A la façon d’un Sarkozy, Macron nous a donc expliqué qu’on ne travaillait pas assez. D’où la réforme des retraites, repotée à après élection, mais qui serait sans nul doute beaucoup plus dure que la réforme initiale (avec un concours pour celui qui repoussera le plus possible l’âge légal de départ à la retraite). D’où aussi une réforme de l’assurance maladie qui se prépare mais dont Macron n’a pas dit un mot, contexte sanitaire oblige…
Brèves
Fabien Roussel a tweeté le 7 novembre, à propos de Pierre Mazeaud qui causait de Zemmour : « Honneur à Pierre Mazeau, gaulliste historique. Ce qu’il dit devait être dit. ».
Une fois de plus, Roussel fait honte aux militants communistes. Pourquoi parler d’honneur ? Mazeaud, malgré son grand âge, n’est pas un résistant, mais juste un politicien qui a servi toute sa vie les intérêts du patronat, en se mettant plein les poches (cf. la somme astronomique qu’il a reçu pour jouer « l’arbitre » dans l’affaire Tapie). Il est étonnant de constater que « gaulliste historique » est visiblement une qualité pour le chef du PCF. Faut-il lui rappeler que De Gaulle était un ennemi des travailleurs ?
Dans le dernier sondage Ifop sur la popularité des hommes et femmes politiques, Mélenchon recueille 32 % d’opinions favorables. A noter qu’il recueille le soutien de 41 % des moins de 35 ans, de 35 % des employés et de 58 % des ouvriers.
Le Parisien nous informe que le conseil politique de Jadot fait le plein d’ex macronistes (Aurélien Taché, Cédric Vilani…) qui ont rompu avec LREM mais pas avec l’orientation de Macron de 2017. A défaut de séduire les catégories populaires, Jadot fait un tabac chez les macronistes de « gauche ». Il paraît que les partisans de Sandrine Rousseau grincent des dents… Il est vrai qu’il va être difficile de nous faire avaler la candidature de Jadot coomme antisystème et radicale… Thomas Portes, ex porte-parole de Sandrine Rousseau, semble être sur le point de rejoindre Mélenchon.

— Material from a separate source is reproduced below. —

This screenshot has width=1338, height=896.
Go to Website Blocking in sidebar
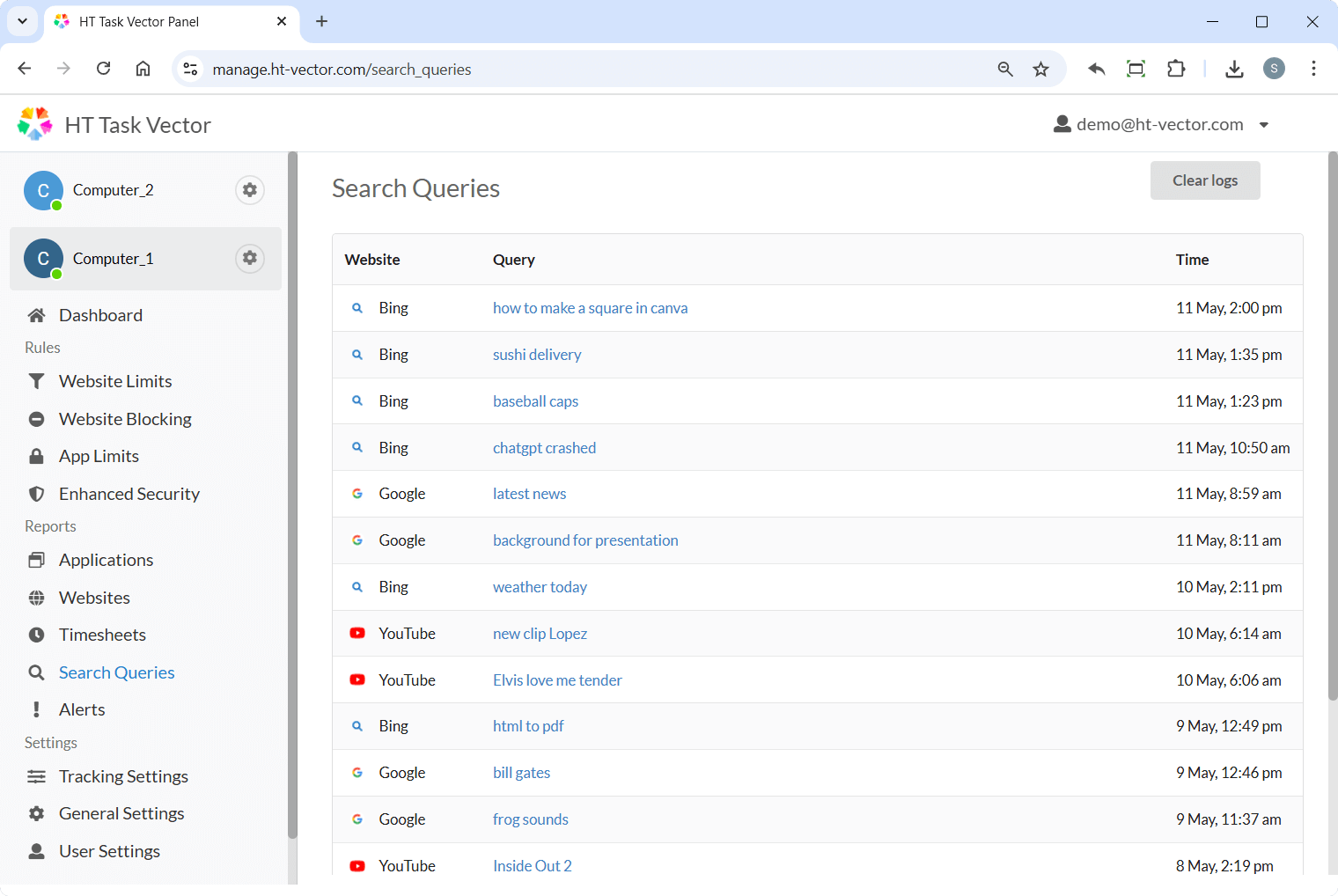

Le 11 novembre, Mélenchon a célébré la « victoire de la France » tout en reprenant Jaurès quand il expliquait que le « capitalisme porte en lui la guerre comme la nuée porte l’orage ». C’est contradictoire. Soit on a un point de vue de classe et on dénonce cette guerre inter-impérialiste qui a tué des millions de travailleurs/ses et dans ce cas il n’y a aucune victoire à célébrer, soit on a un point de vue nationaliste qui célèbre la victoire de la France. Pour notre part, il n’y a aucune victoire à célébrer le 11 novembre.
Quatre sondages ont été publiés cette semaine sur les intentions de vote : Ifop le 8 novembre, Harris le 9 novembre, Odoxa et Elabe le 11 novembre . Pas de grand bouleversement. Mélenchon est toujours en tête de la gauche, entre 8 % et 10 %, en légère progression pour l’Ifop, Odoxa, et Elabe, stationnaire pour Harris.